[Source document]:
Begin

On 19 February 2011 the husband withdrew $168,000 from the NAB offset account and paid that sum in reduction of the parties’ mortgage secured over the matrimonial home. The wife reversed the transaction and placed the $168,000 into an account in her name. Thereafter, the husband procured from NAB a reversal of this transaction and the funds are redeposited back to the joint mortgage offset account.
On 28 February 2011 the wife withdrew from the joint offset account $83,000 and deposited on 1 March 2011 $78,000 of that money to her Westpac account and retained $5,000 in cash. She has had recourse to those funds post-separation for the support of herself and the children and for a payment of $12,000 in relation to legal fees for these proceedings. At trial the wife had about $6,000 of these funds remaining.
The withdrawal from the offset account by the wife left a balance in the offset account of $84,000 and mortgage payments for the matrimonial home have been debited against that offset account since separation.
Otherwise, the only financial support provided by the husband to the wife and children has been his child support payments as assessed from time to time.

End

[Given material]:

Begin

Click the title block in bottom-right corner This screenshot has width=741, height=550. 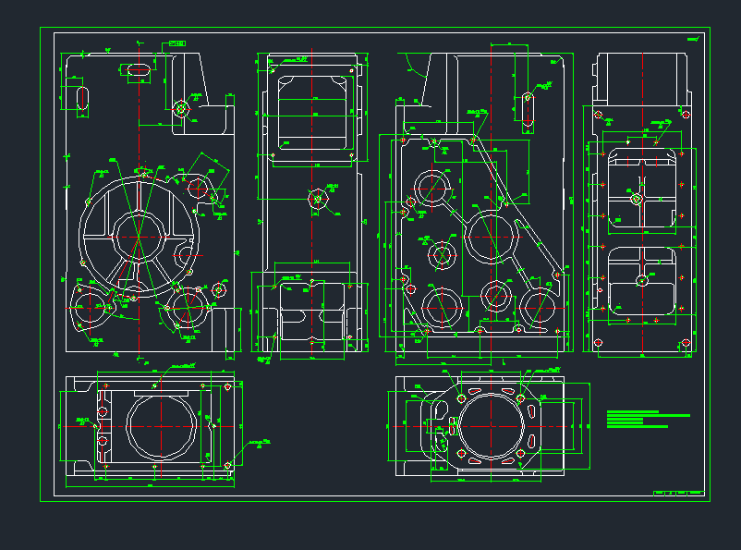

End

[Stated goal A]:
Answer these from the family law excerpt:
(i) How much did the husband withdraw from the NAB offset account on 19 February 2011?
(ii) How much of the $83,000 did the wife deposit to her Westpac account?
(iii) What balance did the wife's withdrawal leave in the offset account?
[Stated goal B]:
Return the part of the family law excerpt that opens with the words containing "Otherwise, the only" and closes with "time to time.".
The lines above come from a separate source.

[Reply A]:
(i) $168,000
(ii) $78,000
(iii) $84,000

[Reply B]:
Otherwise, the only financial support provided by the husband to the wife and children has been his child support payments as assessed from time to time.